Zombie hotels enjoying long-awaited revival

The zombie hotels dotted across the landscape are beginning to revive or die.

Zombie hotels enjoying long-awaited revival

Four years ago, the country’s debt-laden hotels were contending with falling visitor numbers and new competitors financed by surging mortgage lending during the Celtic Tiger boom. That’s when zombie hotels emerged, slashing room rates to stay alive and keep tax breaks granted during the boom.

Now increasing demand for rooms, led by Dublin, is prompting investors from US billionaire John Malone to Russia’s richest woman to buy hotels here.

Dublin generated more revenue growth per available hotel room than any other major European city in the 12 months through June, according to a survey by lodging-data provider STR Global.

“There’s a fair bit of capital in the marketplace looking for what people now believe is a good investment again,” said Kevin McGillycuddy, managing director of Brehon Capital Partners.

The Dublin-based private-equity firm and partner Midwest Holding bought the Ritz-Carlton Powers-court near Dublin in February and opened the five-star Marker Hotel in April.

Brehon might also have purchased the city’s Trinity Capital Hotel if its bid hadn’t been trumped by Malone, chairman of Liberty Global. Malone, who controls the international cable company, paid about €35m for the 195-room property this month, said a person with knowledge of the transaction.

“It’s a personal investment with friends,” Malone said.

Tourism in this country was devastated by the global financial crisis, with visitor numbers plunging 23% between 2008 and 2010. Demand for hotels evaporated, causing the occupancy rate to fall to a 16-year low of 59% in 2009, according to a survey by Crowe Horwath, an accountancy and consultancy firm.

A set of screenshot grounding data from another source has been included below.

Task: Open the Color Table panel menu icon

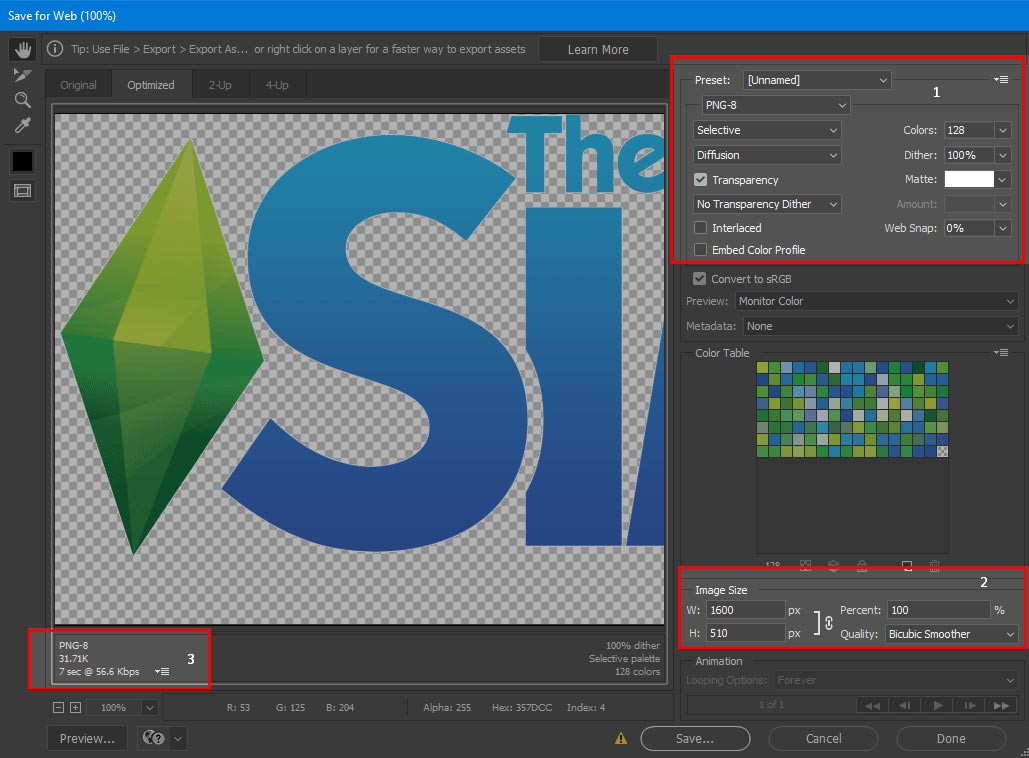Action: pyautogui.click(x=1001, y=353)
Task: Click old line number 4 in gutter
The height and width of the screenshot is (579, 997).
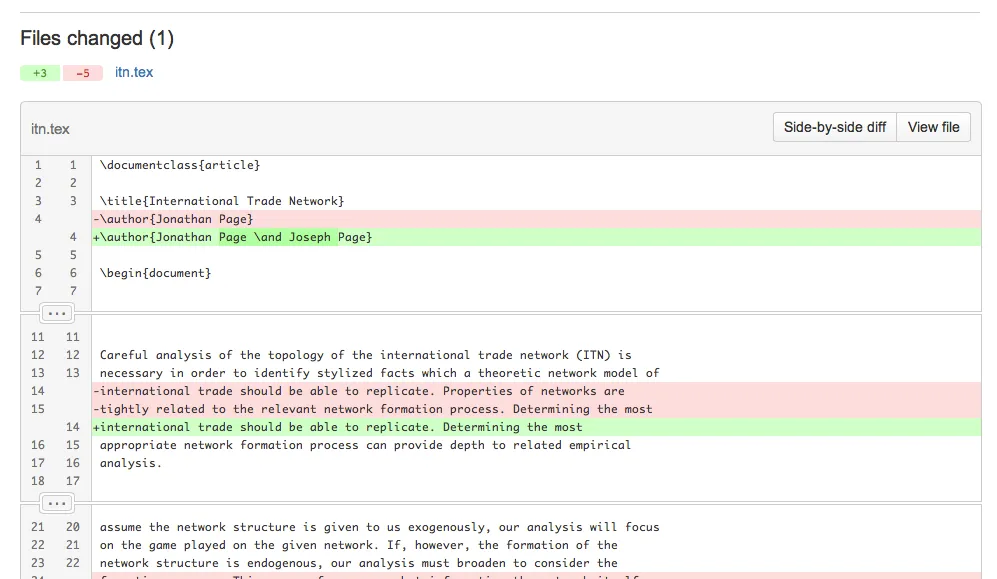Action: pos(38,219)
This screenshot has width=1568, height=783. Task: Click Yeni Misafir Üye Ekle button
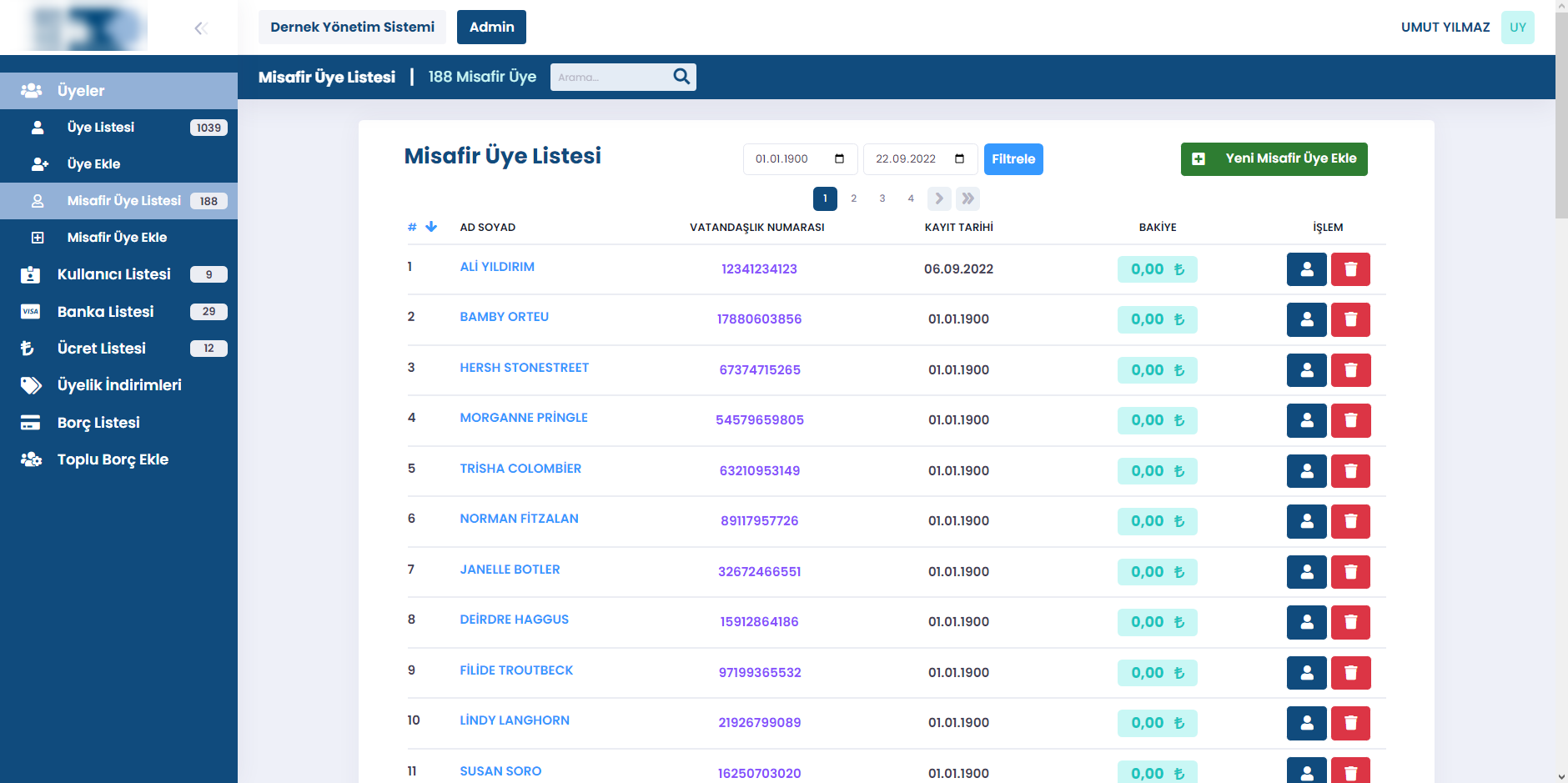click(x=1274, y=159)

Since then, visitor numbers have begun to pick up. The occupancy rate climbed to 64% in 2012 from 61% a year earlier, Crowe Horwath said.

Dublin’s hotels did even better, with the rate rising to 74% from 71%.

That’s reflected in the property market. Hotel values have climbed about 20% in central Dublin since Sept 2011, more than any other part of the property market, brokers CBRE Group and Savills estimate.

“Trade is very strong,” said Peter MacCann, general manager of the five-star Merrion Hotel.

“We have to be careful — and this goes for every hotel — that we don’t get greedy. We have got to protect the business to get it to come back.”

Zombie properties are beginning to disappear because the owners no longer have a financial incentive to keep them open. The number of hotels is set to drop for the fourth straight year, falling 8% from a peak of 915 in 2009, according to Fáilte Ireland.

As many as 300 of 800 hotels around the country are in financial difficulty, Pat McCann, chief executive of Dalata Hotel Group, said in May.

“Ireland seems to have lost its sparkle,” he said. “We punched above our weight during the Celtic Tiger and we need to recapture some of that sparkle.”

For many banks, that means taking losses on loans handed out during the boom. The lenders often take control of struggling hotels, write off most of the debt and then look for a buyer. Alternatively, they may forgive all or some of the debt and allow current owners to stay on.

With occupancy levels rising, overseas investors such as Malone and Yelena Batu rina, Russia’s richest woman, are checking in. Baturina bought the Morrison Hotel in Dublin for around €22m last year.

Owners have sold or agreed to sell 21 hotels in Ireland for more than €170m so far this year, Savills said in a report this week. More than €300m of lodgings may be sold by Dec 31, according to Tom Barrett, head of Irish hotels at the broker.

Ireland’s enduring popularity as a tourist destination won’t prevent more hotels from succumbing to mounting debts, particular outside hotspots like Dublin.

However, those that survive will benefit from the industry’s shake-out.